If, as appears highly probable, the “bowhead” of the Okhotsk Sea and Bering Strait belongs to this species, its range is circumpolar. Though found in the seas on both sides of Greenland, and passing freely from one to the other, it is never seen so far south as Cape Farewell; but on the Labrador coast, where a cold stream sets down from the north, its range is somewhat farther. In the Bering Sea, according to Scammon, “it is seldom seen south of the fifty-fifth parallel, which is about the farthest southern extent of the winter ice, while in the Sea of Okhotsk its southern limit is about the latitude of 54°.” “Everything tends to prove,” Scammon says, “that Balaena mysticetus is truly an ‘ice whale,’ for among the scattered floes, or about the borders of the ice-fields or barriers, is its home and feeding-ground. It is true that these animals are pursued in the open water during the summer months, but in no instance have we learned of their being captured south of where winter ice-fields are occasionally met with.” The occurrence of this species, therefore, on the British or any European coast is unlikely, as when alive and in health the southern limit of its range in the North Sea is from the east coast of Greenland at 64° N. lat. along the north of Iceland towards Spitzbergen, and a glance at a physical chart will show that there are no currents setting southwards which could bear a disabled animal or a floating carcase to the British shores. To this improbability may be added the fact that no authentic instance has been recorded of the capture or stranding of this species upon any European coast. Still, as two other Arctic cetaceans, the narwhal and the beluga, have in a few instances found their way to British shores, it would be rash to deny the possibility of the Greenland right whale doing the same.

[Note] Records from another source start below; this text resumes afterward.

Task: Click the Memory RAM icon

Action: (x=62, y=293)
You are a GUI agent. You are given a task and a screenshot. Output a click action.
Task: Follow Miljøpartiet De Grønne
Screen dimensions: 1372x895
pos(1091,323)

The black whale or southern right whale (B. australis) resembles the preceding in the absence of a dorsal fin and of longitudinal furrows in the skin of the throat and chest, but differs in that it possesses a smaller head in proportion to its body, shorter whalebone, a different-shaped contour of the upper margin of the lower lip, and a greater number of vertebrae. This type inhabits the temperate seas of both southern and northern hemispheres and is divided into several species according to their geographical distribution: B. biscayensis of the North Atlantic, B. japonica of the North Pacific, B. australis of the South Atlantic, and B. antipodarum and B. novae-zelandiae of the South Pacific. But the differential characters by which they are separated are slight, and the number of specimens available for comparison is not sufficient to afford the necessary data to determine whether these characters can be regarded as specific or not.


Fig. 2.—The Black Whale or Southern Right Whale (B. australis).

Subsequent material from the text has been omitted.